Exercise for Mental Health. Are there studies that suggest if you are struggling with depression, that you should consider to exercise for mental health? Up until today, most of my articles are purely based on my own observations. Everything, or nearly everything that I have written about has been through the lens of how real food and lifting myself up off of the ground, out of the chair and into the gym, how they have helped me in my battle against depression, obesity and anxiety. I have started to make a more consistent effort to see what the science says. What studies have been done which either prove or disprove the link between food, and exercise for mental health. Here is one study which does show that exercise for mental health does provide some benefits for fighting depression. My comments are in italics.
The Benefits of Exercise for Mental Health
Source:WileySummary:Exercise may benefit people suffering from depression, according to a recent review.Evidence has been found to suggest that exercise reduces symptoms of depression, although they say more high quality trials are needed.Worldwide, more than 120 million people suffer from depression.
Antidepressants and psychological therapies are recommended as effective treatments for depression.
However, antidepressants have side-effects and some people prefer not to receive, or may not have access to, psychological therapies.
Physical exercise is also used as a treatment for depression.
There are a number of reasons why it might work such as changing hormone levels that affect mood or providing a distraction from negative thoughts.
I have been saying all along, from the first days when I began to experience some relief from depression, that eating real food and exercise were helping me.
Below I found an aritcle which claims that the USA has the highest rate of depression world wide, at a whopping 9.6% of the population.
Could our proclivity for processed food and minimal exercise be related?

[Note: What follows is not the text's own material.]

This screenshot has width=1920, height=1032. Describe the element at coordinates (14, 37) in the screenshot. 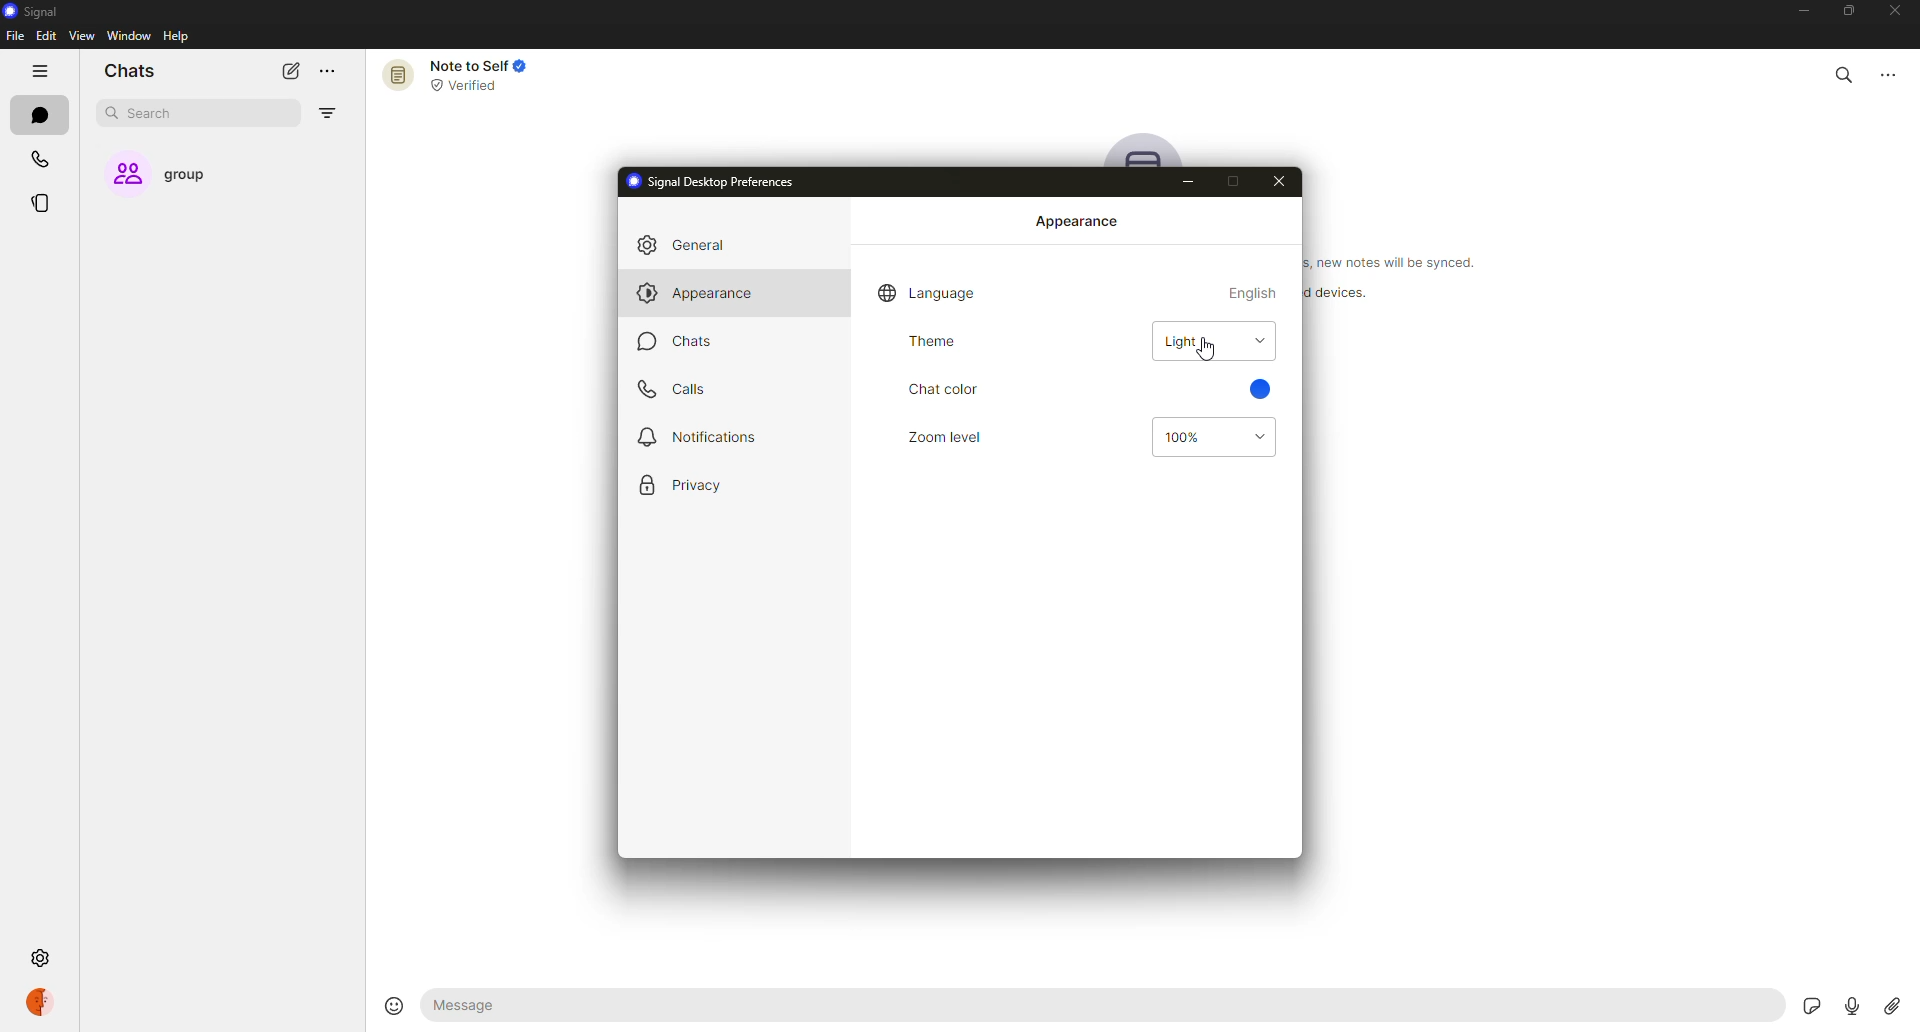

I see `file` at that location.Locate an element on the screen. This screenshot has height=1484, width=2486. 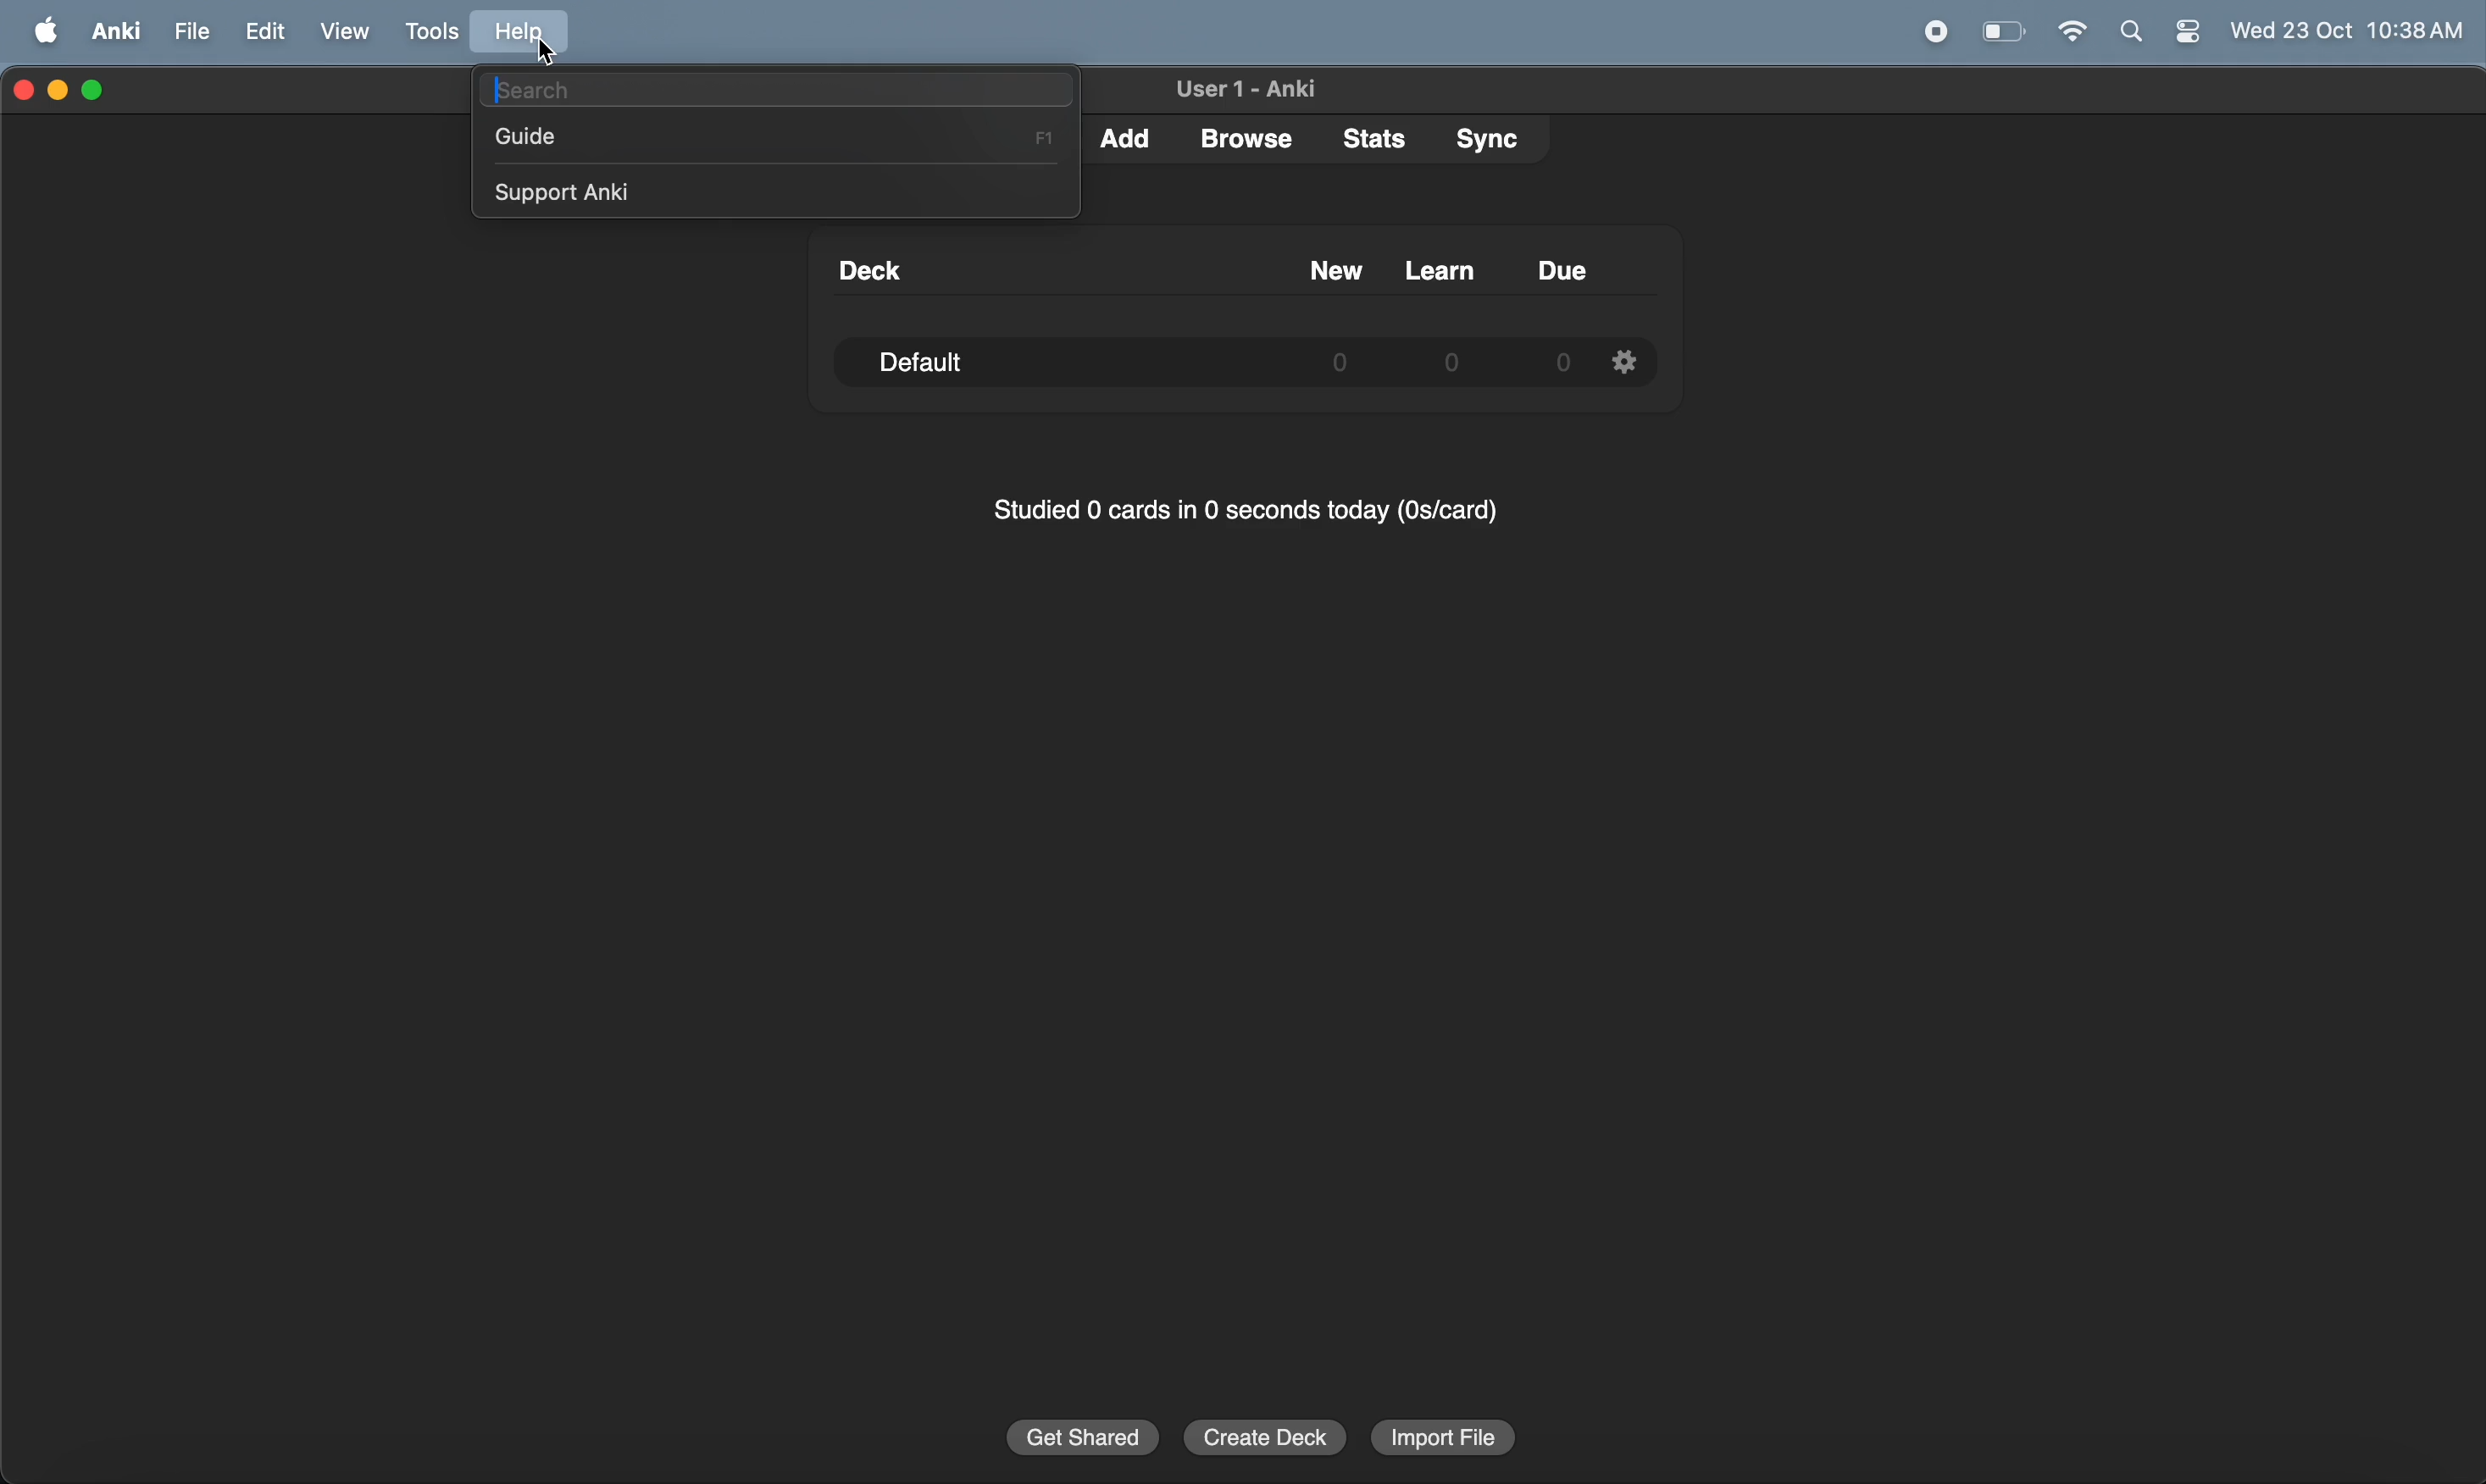
edit is located at coordinates (262, 32).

The World’s 10 Most Depressed Countries 1. United States – 9.6%
No doubt that the North American country has its troubles in terms of politics and the economy.People are losing their jobs, and the economy is slowly recovering from a recession.In a country where prices are rising and wages are falling, it might be said that Americans can be justified in their feelings of depression.Many among this percentage are young people in their late teens and early twenties, as well as women suffering from postpartum depression.Whether it is biological or economics, circumstances are heavily affecting the citizens of the United States and their mental health.In the U.S. though, there is a strong support structure for those suffering from depression and the nation has successfully shed any taboo associated with the illness, with a strong culture of psychiatric treatment and medication.back to the article from Science Daily:The previous version of the Cochrane review found only limited evidence of the benefits of exercise for mental health.
However, more trials have now been completed, leading researchers to carry out a further update.
Altogether, they reviewed the results of 39 trials involving 2,326 people diagnosed with depression.
The severity of patients' symptoms was assessed using standard scales of depression.
In 35 trials comparing exercise with control treatments or no treatment, the researchers saw moderate benefits of exercise for treating depression.
Exercise was as effective as psychological therapy or taking antidepressants, although these findings were based on only a few, small, low quality trials.
If exercise provides some benefits for depression, then exercise should be the first stop before medications as I have mentioned many times before.
In addition to exercise, I believe when studies are done between the relationship of real food to depression, we will see the alleviation of depression symptoms going up as well.
“Our review suggested that exercise might have a moderate effect on depression,” said one of the authors of the review, Gillian Mead of the Centre for Clinical Brain Sciences at the University of Edinburgh in Edinburgh, UK.
“We can't tell from currently available evidence which kinds of exercise [regimens] are most effective or whether the benefits continue after a patient stops their exercise programme.”
I could tell them that the benefits will not continue after the exercise program is stopped.
I can also tell them that the benefits will likewise cease once the real food has given way to processed food.
Of course I am just one person, but hopefully we will be able to carry out high quality studies in the future.
Conducting high quality trials involving exercise can be problematic.
For example, it is difficult to conceal which patients have been allocated to treatment groups, and which have been allocated to control or no treatment groups.
Therefore, the researchers carried out a separate analysis focussing on the high quality trials.
In these six trials, the effect of exercise was weaker.
“When we looked only at those trials that we considered to be high quality, the effect of exercise for mental health was small and not statistically significant,” said Mead.
“The evidence base would be strengthened by further large-scale, high quality studies.”